_Stated task_:
According to the Great Wall travel post, how far does the wall stretch when all of its branches are counted?

** Start Provided passage **

(August 22, 2015) And that my friends was China. A trip made special by the best traveling companion a father could hope for. Thanks to all who read along and happy trails yourselves.
(Aug 22, 2015) The Great Wall is well named. When all its branches are factored in it stretches 13,170 miles. That’s a lot of wall. It was built, ignored, rebuilt, and re-ignored over a parade of centuries and dynasties. More than 1 million gave their lives for its construction. It’s purpose was to keep out the trouble that always seemed to come from the north. For that it was impractical. A concentrated attacking army will always overwhelm isolated wall garrisons. Through force, threat or bribery. No, the wall succeeded elsewhere. As that of a radar and an early telephone. Manned beacon towers were placed every couple of kilometers. A structured system of smoke and flag signals in place. When a threat was recognized, the message was sent down the line. Tower to tower. In that way a warning could be sent at the speed of 800 miles a day. In other words, the great tripwire.
We spent time with the wall at both it’s ends. In the West lay Jiayuguan Fort. The last bastion of an empire. Beyond its walls desolation. Here persons in empire disfavor were sent. Flushed into exile by simply opening and closing a door. Their survival chances limited.
In the east we jumped on a bus that made its way to Mutianyu from Beijing. Here 3 miles of wall masonry had been restored for the tourist trade. Regardless it is magic to follow as it piggybacks along the crest of a mountain range. Put in the sweat and you will arrive at the end of restoration. Keep going for a primer on what 400 years of nature’s conquest is capable of.
At a high point I stopped and gave the wall a good eye soak. It made little sense to me. The mountain slopes were steep. Why put a wall on top of such a natural barrier? No invading army could possibly pass it summits. Why go to the effort? My theory is ego. Let’s call it the Everest theory. A climber makes it to within 25 feet of Everest’s summit but must turn back. Though the climber made it to 29,000 feet the climb would be seen as a failure to many. Because it wasn’t complete. The Great Wall succumbs to the same logic. To be complete and thus great it needed to be continuous. No matter how ludicrous the terrain. The demands of ego dictated a wall without break. Much to my appreciation.

** End Provided passage **
** Start Data supplied **

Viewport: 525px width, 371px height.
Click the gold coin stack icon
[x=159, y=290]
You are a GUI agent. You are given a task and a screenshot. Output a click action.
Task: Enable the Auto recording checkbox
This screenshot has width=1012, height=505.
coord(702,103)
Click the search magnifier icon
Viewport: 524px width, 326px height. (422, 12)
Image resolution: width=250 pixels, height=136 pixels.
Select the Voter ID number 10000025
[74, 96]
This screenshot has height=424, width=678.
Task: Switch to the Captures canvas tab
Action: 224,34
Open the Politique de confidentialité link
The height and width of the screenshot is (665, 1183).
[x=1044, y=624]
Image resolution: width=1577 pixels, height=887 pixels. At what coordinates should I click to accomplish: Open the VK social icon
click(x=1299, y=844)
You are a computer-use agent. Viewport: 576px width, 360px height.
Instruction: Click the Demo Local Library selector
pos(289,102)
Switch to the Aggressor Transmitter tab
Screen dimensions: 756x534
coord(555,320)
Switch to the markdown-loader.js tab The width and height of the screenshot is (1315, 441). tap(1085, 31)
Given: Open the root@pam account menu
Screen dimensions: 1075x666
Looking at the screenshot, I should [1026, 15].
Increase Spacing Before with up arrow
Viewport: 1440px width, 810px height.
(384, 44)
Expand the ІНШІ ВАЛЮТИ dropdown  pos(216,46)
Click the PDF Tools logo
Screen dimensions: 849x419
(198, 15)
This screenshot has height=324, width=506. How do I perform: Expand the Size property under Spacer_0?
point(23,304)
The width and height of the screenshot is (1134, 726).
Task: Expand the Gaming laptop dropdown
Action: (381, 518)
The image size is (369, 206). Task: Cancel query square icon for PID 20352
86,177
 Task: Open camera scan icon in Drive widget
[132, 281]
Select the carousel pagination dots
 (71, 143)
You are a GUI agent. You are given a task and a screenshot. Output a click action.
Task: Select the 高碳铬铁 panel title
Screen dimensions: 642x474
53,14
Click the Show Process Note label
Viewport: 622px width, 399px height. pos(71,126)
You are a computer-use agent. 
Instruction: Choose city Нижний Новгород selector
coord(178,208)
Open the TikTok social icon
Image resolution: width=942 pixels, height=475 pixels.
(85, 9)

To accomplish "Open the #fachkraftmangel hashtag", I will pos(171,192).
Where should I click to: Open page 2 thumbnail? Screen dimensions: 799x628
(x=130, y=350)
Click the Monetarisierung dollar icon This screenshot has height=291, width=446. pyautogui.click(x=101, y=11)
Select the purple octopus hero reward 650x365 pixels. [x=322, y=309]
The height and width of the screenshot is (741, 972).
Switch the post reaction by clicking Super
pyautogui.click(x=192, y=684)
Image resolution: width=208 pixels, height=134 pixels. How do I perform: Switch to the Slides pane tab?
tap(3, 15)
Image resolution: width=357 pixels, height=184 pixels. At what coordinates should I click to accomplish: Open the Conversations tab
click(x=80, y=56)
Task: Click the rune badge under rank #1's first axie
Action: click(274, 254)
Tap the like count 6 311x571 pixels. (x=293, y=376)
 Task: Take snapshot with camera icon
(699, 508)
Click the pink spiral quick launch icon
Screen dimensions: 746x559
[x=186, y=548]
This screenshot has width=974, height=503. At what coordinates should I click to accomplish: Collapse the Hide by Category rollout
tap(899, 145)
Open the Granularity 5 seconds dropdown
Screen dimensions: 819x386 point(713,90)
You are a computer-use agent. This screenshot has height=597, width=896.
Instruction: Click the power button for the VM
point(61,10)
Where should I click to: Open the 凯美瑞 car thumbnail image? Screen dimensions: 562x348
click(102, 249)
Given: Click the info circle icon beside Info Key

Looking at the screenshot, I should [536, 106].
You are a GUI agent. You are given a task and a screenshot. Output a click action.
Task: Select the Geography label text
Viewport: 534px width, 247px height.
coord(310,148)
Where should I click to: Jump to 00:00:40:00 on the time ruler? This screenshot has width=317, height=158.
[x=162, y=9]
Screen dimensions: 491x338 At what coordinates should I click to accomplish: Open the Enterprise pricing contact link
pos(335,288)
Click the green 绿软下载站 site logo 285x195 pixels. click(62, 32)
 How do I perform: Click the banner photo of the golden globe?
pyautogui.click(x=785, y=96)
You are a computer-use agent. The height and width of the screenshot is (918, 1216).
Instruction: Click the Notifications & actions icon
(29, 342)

** End Data supplied **

_Exercise output_:
13,170 miles.